| EXERCISE INSTRUCTIONS |
Your task is to copy each line in the listing that includes the word "Viewport".

| DATA FOR REVIEW |
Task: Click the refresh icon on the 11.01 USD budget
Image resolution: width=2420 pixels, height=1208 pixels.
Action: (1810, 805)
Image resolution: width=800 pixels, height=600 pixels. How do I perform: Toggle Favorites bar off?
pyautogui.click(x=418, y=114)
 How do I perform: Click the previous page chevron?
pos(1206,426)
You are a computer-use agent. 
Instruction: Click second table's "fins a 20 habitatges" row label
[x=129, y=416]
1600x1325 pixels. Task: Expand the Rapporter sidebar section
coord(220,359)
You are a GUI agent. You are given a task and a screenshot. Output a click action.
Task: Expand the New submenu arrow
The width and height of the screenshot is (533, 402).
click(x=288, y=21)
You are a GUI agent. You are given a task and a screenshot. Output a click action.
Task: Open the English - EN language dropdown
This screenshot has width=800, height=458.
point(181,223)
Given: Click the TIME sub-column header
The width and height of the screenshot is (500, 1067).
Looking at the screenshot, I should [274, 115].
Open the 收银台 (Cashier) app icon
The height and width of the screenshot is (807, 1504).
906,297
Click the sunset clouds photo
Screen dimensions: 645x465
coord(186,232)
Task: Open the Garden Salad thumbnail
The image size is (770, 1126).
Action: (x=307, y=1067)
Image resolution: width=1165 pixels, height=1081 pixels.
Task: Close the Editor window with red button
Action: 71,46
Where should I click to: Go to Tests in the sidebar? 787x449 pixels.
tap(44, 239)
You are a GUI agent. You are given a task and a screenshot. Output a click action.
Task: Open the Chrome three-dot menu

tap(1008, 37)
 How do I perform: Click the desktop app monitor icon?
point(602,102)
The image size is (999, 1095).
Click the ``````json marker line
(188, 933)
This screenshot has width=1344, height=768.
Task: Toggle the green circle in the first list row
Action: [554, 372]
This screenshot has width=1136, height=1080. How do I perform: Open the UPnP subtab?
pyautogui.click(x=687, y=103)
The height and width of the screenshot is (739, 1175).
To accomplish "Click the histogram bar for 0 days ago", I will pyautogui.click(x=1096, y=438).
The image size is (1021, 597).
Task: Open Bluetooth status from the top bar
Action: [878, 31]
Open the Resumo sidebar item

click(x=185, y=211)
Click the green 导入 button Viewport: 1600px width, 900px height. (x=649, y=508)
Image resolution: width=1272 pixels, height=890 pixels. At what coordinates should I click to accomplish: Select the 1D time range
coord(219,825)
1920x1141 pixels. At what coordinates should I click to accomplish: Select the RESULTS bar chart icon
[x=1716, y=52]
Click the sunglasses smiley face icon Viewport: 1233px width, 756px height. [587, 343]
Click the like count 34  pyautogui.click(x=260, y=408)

| REPLY |
Click the green 导入 button Viewport: 1600px width, 900px height. (x=649, y=508)
Click the sunglasses smiley face icon Viewport: 1233px width, 756px height. [587, 343]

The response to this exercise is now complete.